La vente de ces ouvrages est assurée par les colporteurs, d’abord en milieu urbain puis ensuite dans les campagnes. Mais il difficile d’évaluer leur diffusion car les inventaires après décès ne signalent jamais leur existence. Toutefois, au XVIII° siècle, cette littérature populaire connaît un véritable succès et sa distribution se développe en parallèle à la vogue de l’imagerie pieuse et d’une plus grande diffusion des informations (cf au XVIII° siècle, la popularité de Mandrin et la grande peur suscitée par la "Beste du Gévaudan").

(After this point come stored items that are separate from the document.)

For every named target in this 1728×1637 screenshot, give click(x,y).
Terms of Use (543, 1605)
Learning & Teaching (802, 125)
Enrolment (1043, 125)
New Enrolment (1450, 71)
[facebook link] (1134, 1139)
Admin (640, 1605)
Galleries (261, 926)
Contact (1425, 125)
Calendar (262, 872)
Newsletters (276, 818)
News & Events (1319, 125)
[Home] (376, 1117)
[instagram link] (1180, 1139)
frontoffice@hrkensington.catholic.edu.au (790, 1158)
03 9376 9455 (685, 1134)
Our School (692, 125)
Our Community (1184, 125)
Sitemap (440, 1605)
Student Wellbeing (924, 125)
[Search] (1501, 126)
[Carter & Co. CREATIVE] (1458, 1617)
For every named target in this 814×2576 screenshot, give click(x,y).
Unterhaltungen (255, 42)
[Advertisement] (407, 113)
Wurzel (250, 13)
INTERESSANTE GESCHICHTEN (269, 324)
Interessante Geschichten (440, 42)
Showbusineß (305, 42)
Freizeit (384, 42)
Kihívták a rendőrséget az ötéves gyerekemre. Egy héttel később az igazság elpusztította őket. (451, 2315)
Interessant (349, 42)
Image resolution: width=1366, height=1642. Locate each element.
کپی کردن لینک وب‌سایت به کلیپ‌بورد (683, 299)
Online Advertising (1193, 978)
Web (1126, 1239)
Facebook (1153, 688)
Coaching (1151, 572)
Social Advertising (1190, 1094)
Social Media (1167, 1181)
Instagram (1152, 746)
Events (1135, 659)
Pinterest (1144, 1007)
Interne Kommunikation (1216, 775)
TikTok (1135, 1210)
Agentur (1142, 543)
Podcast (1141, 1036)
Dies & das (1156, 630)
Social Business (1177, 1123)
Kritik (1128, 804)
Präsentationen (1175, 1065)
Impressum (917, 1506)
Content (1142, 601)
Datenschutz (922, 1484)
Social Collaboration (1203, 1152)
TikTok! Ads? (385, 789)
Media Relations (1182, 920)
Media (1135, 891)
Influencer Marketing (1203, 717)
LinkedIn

Ces ouvrages, qui ne rencontrent que le mépris chez les notables lettrés, s’adressent principalement à un public de citadins et ruraux alphabétisés : riches exploitants agricoles, petits notables des paroisses, parfois quelques laboureurs et plus rarement encore quelques manouvriers. Les livres étant rares dans les milieux populaires, ils sont lus et relus à l’occasion des veillées, entendus et mémorisés par ceux qui ne savent pas lire, parfois copiés par ceux qui savent écrire.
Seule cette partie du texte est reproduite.